* RECORDS SUPPLIED:
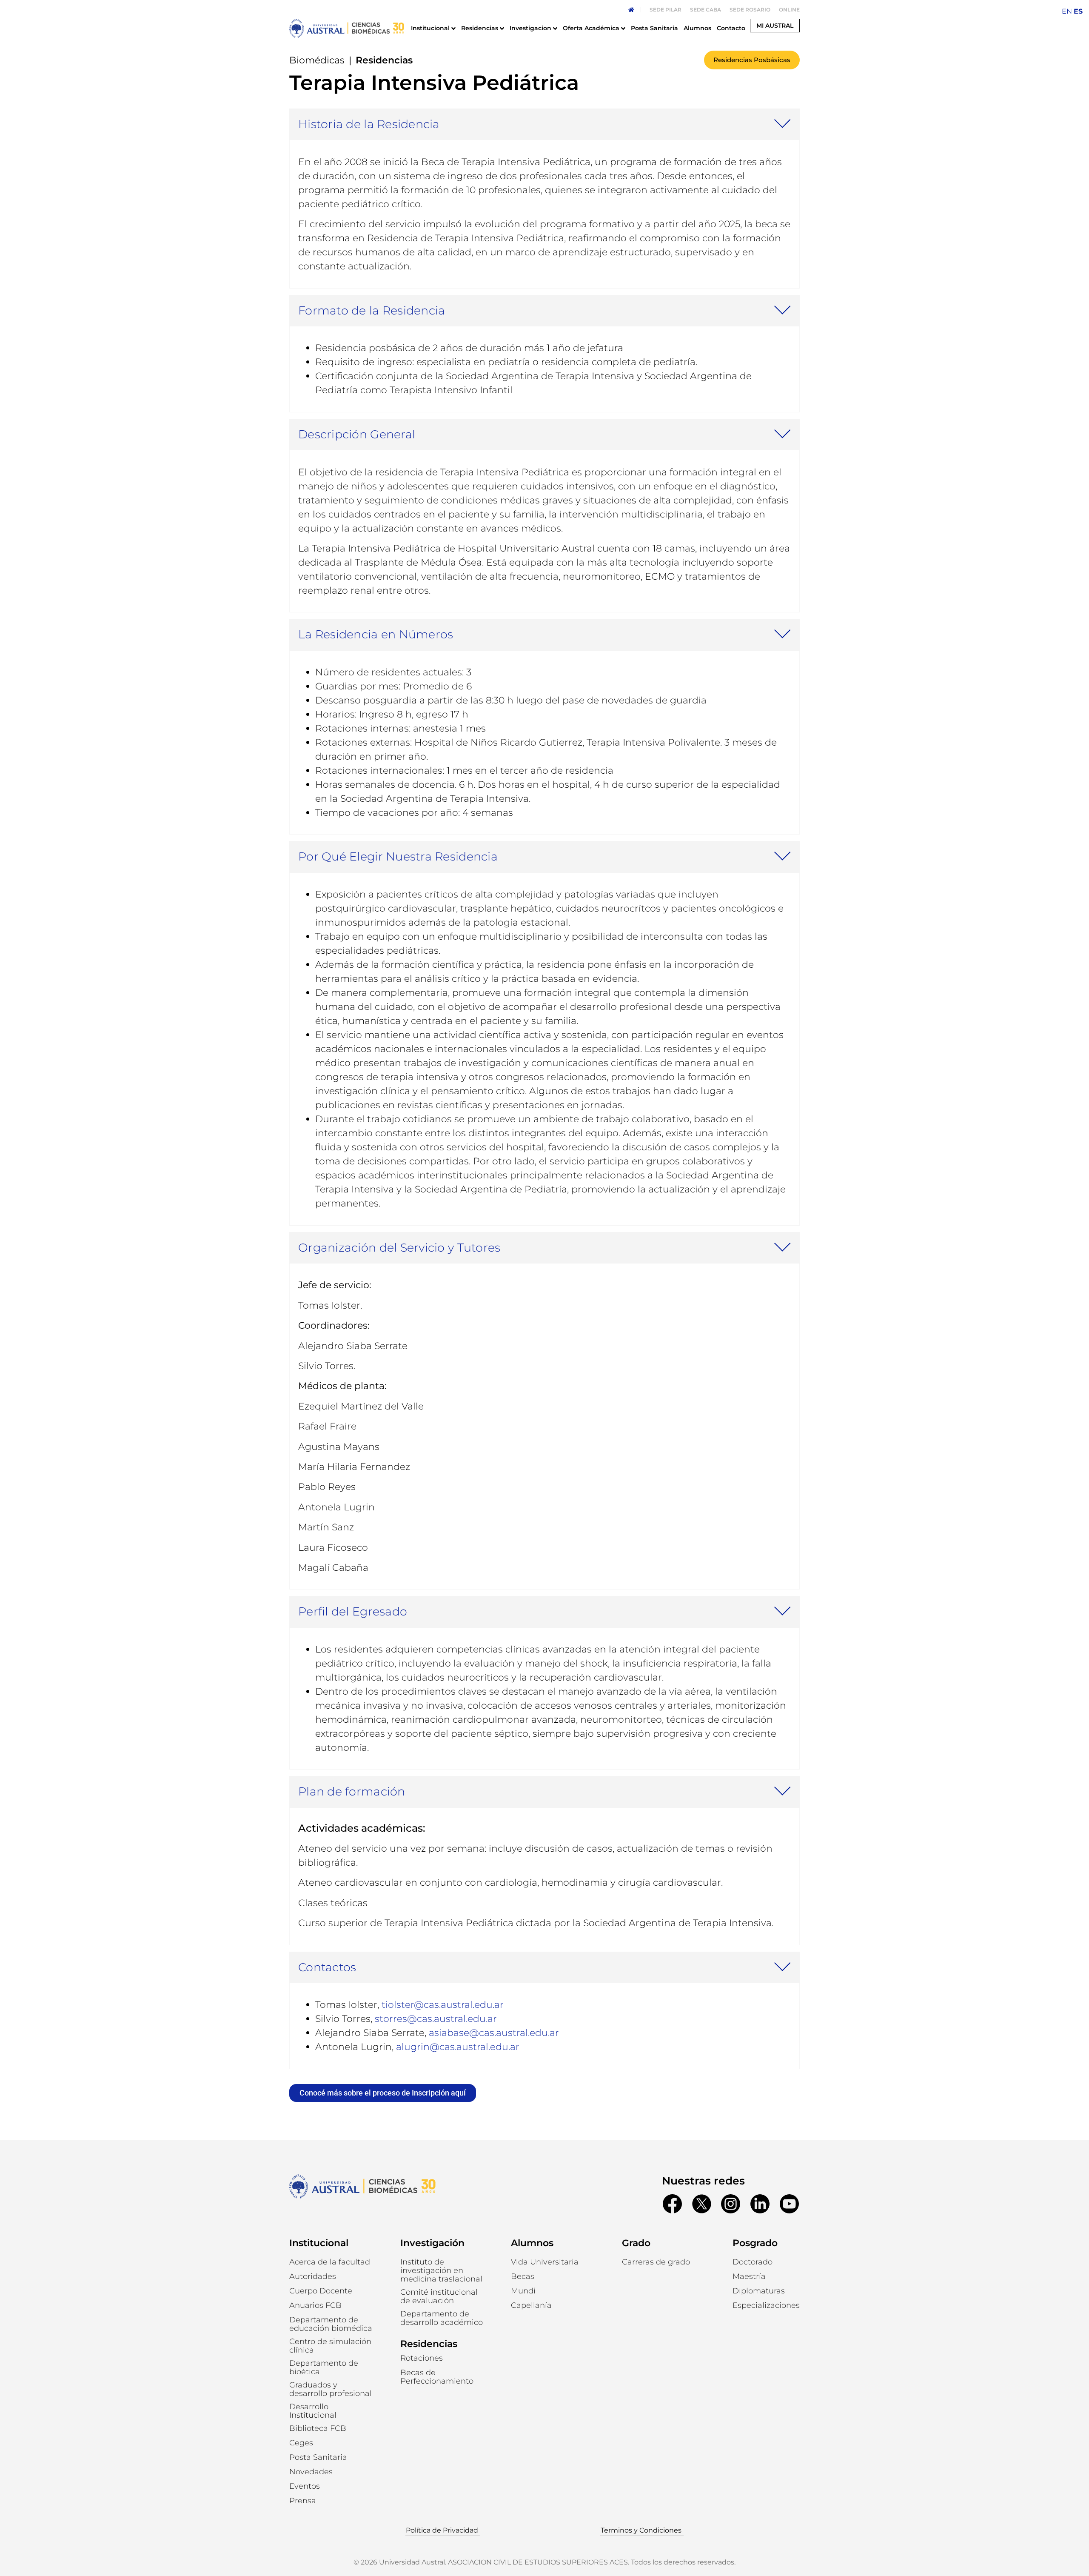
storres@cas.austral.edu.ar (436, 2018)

==

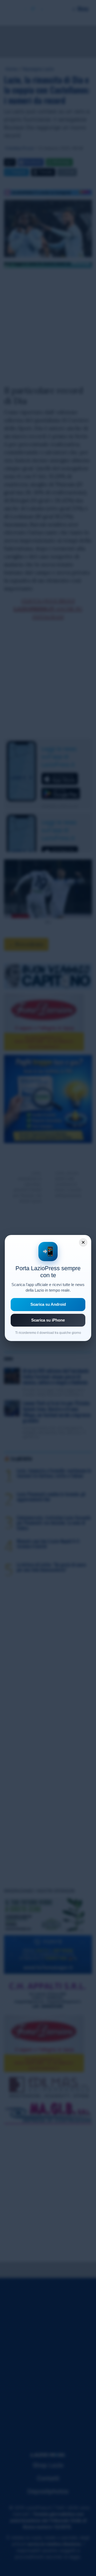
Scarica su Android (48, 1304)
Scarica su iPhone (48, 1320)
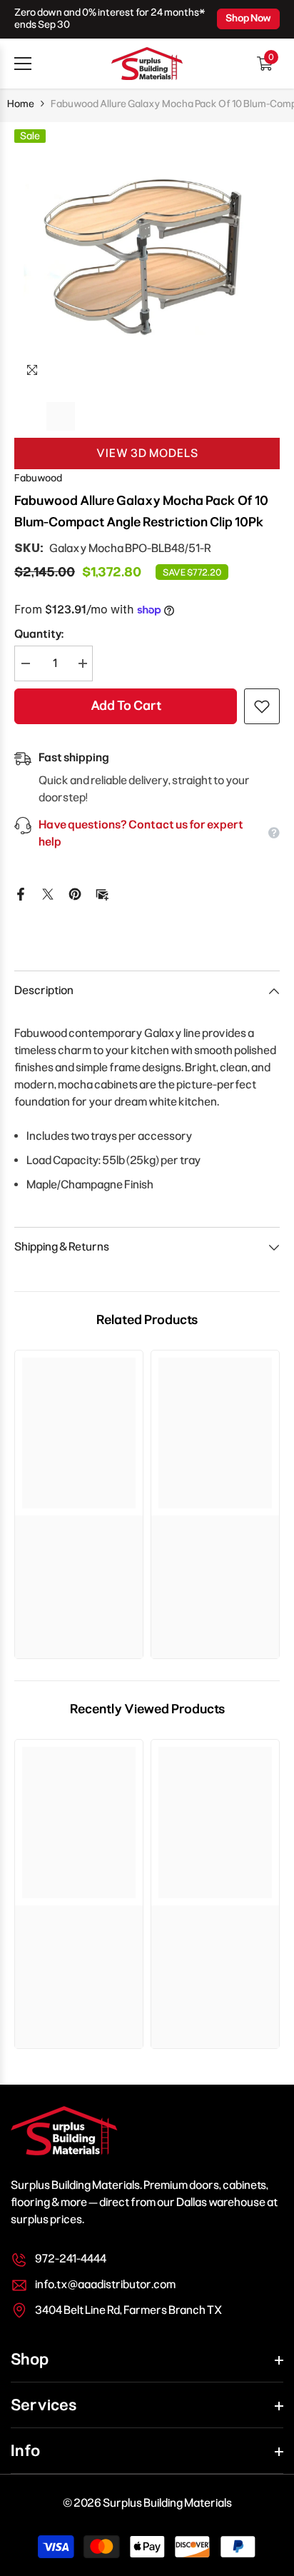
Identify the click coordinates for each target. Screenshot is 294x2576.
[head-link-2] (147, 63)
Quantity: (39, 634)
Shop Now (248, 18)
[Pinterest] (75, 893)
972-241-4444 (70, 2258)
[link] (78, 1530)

* * *

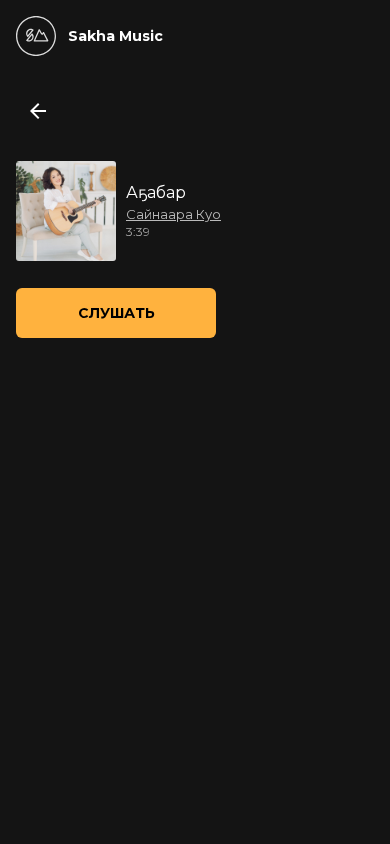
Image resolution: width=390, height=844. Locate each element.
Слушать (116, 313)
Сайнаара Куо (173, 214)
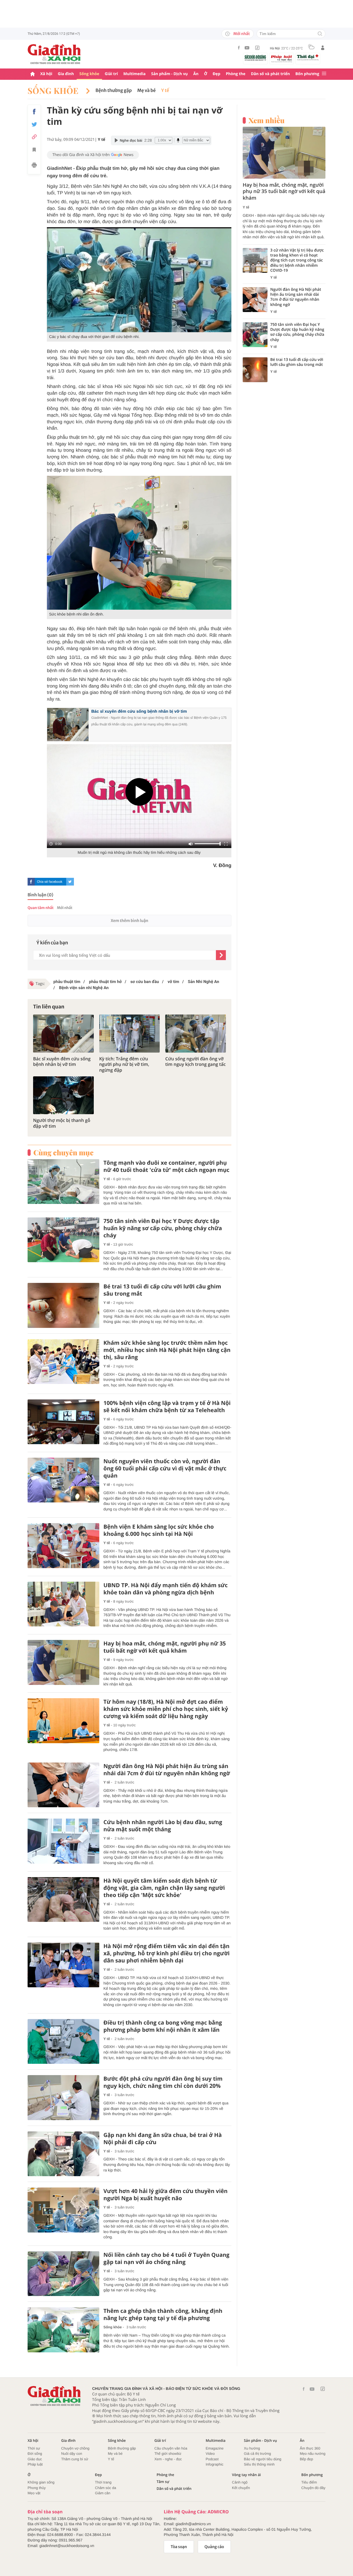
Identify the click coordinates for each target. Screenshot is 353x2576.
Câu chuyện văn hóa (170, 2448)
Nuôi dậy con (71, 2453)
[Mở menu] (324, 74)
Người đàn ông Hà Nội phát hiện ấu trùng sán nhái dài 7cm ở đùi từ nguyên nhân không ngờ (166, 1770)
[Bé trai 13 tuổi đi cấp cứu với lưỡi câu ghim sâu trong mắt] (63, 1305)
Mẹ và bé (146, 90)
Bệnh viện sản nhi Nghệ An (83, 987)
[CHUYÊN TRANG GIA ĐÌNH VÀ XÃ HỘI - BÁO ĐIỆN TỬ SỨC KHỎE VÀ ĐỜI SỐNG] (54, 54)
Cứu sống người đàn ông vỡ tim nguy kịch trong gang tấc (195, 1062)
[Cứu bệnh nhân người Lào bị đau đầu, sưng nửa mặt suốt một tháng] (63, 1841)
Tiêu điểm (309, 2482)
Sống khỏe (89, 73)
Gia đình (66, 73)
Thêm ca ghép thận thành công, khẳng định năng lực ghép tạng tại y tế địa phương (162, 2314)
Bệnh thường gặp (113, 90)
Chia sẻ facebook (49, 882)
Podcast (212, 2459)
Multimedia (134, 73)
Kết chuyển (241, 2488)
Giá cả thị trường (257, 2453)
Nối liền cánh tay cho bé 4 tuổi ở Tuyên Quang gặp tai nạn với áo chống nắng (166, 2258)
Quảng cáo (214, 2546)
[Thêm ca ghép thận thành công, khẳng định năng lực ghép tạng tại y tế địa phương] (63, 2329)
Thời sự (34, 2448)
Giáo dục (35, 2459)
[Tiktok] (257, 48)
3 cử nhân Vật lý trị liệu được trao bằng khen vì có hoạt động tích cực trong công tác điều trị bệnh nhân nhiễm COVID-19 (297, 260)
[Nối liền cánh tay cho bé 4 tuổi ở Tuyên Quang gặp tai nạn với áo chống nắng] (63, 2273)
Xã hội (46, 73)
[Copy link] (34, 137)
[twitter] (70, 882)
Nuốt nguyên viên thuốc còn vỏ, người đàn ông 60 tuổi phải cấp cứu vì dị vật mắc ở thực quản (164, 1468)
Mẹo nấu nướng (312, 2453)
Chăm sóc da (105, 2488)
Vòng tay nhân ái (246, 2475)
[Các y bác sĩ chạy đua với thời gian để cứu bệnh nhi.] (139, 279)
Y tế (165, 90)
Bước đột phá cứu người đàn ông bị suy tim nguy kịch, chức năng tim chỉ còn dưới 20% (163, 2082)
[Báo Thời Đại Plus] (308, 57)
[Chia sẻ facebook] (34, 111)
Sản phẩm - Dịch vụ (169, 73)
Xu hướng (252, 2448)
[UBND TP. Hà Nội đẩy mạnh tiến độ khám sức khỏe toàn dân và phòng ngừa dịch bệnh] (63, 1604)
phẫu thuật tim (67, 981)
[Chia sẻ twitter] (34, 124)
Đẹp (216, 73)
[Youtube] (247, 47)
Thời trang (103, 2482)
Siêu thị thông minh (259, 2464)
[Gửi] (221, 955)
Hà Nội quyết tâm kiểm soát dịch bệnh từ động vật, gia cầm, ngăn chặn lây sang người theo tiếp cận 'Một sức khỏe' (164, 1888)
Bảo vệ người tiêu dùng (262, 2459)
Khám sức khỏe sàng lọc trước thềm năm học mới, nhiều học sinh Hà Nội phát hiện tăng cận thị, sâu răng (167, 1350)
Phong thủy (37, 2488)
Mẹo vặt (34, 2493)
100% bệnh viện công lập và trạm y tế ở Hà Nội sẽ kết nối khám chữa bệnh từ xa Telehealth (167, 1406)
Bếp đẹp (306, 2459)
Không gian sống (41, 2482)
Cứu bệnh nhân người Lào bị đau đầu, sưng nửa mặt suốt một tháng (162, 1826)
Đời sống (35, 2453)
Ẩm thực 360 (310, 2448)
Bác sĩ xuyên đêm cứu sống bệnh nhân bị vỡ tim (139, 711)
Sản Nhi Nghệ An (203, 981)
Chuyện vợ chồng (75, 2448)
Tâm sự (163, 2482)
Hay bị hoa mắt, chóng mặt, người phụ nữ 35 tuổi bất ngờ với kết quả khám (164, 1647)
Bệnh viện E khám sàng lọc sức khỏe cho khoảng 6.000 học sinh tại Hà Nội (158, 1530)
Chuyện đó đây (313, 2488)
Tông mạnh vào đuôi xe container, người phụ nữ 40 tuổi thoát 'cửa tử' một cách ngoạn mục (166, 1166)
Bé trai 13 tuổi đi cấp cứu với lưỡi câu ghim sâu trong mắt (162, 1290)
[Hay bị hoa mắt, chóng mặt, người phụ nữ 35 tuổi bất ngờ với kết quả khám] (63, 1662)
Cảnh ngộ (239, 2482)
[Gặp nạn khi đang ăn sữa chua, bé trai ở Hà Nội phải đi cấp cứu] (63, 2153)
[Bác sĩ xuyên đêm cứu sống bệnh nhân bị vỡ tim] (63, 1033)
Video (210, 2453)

* TASK DIRECTIONS:
Would you please copy, word for word, everything above from the line containing "Bảo vệ người tiêu dùng (262, 2459)" down to the line containing "Video (210, 2453)", those two lines included?

* ANSWER BELOW:
Bảo vệ người tiêu dùng (262, 2459)
Khám sức khỏe sàng lọc trước thềm năm học mới, nhiều học sinh Hà Nội phát hiện tăng cận thị, sâu răng (167, 1350)
Phong thủy (37, 2488)
Mẹo vặt (34, 2493)
100% bệnh viện công lập và trạm y tế ở Hà Nội sẽ kết nối khám chữa bệnh từ xa Telehealth (167, 1406)
Bếp đẹp (306, 2459)
Không gian sống (41, 2482)
Cứu bệnh nhân người Lào bị đau đầu, sưng nửa mặt suốt một tháng (162, 1826)
Đời sống (35, 2453)
Ẩm thực 360 (310, 2448)
Bác sĩ xuyên đêm cứu sống bệnh nhân bị vỡ tim (139, 711)
Sản Nhi Nghệ An (203, 981)
Chuyện vợ chồng (75, 2448)
Tâm sự (163, 2482)
Hay bị hoa mắt, chóng mặt, người phụ nữ 35 tuổi bất ngờ với kết quả khám (164, 1647)
Bệnh viện E khám sàng lọc sức khỏe cho khoảng 6.000 học sinh tại Hà Nội (158, 1530)
Chuyện đó đây (313, 2488)
Tông mạnh vào đuôi xe container, người phụ nữ 40 tuổi thoát 'cửa tử' một cách ngoạn mục (166, 1166)
Bé trai 13 tuổi đi cấp cứu với lưỡi câu ghim sâu trong mắt (162, 1290)
[Hay bị hoa mắt, chóng mặt, người phụ nữ 35 tuổi bất ngờ với kết quả khám] (63, 1662)
Cảnh ngộ (239, 2482)
[Gặp nạn khi đang ăn sữa chua, bé trai ở Hà Nội phải đi cấp cứu] (63, 2153)
[Bác sĩ xuyên đêm cứu sống bệnh nhân bị vỡ tim] (63, 1033)
Video (210, 2453)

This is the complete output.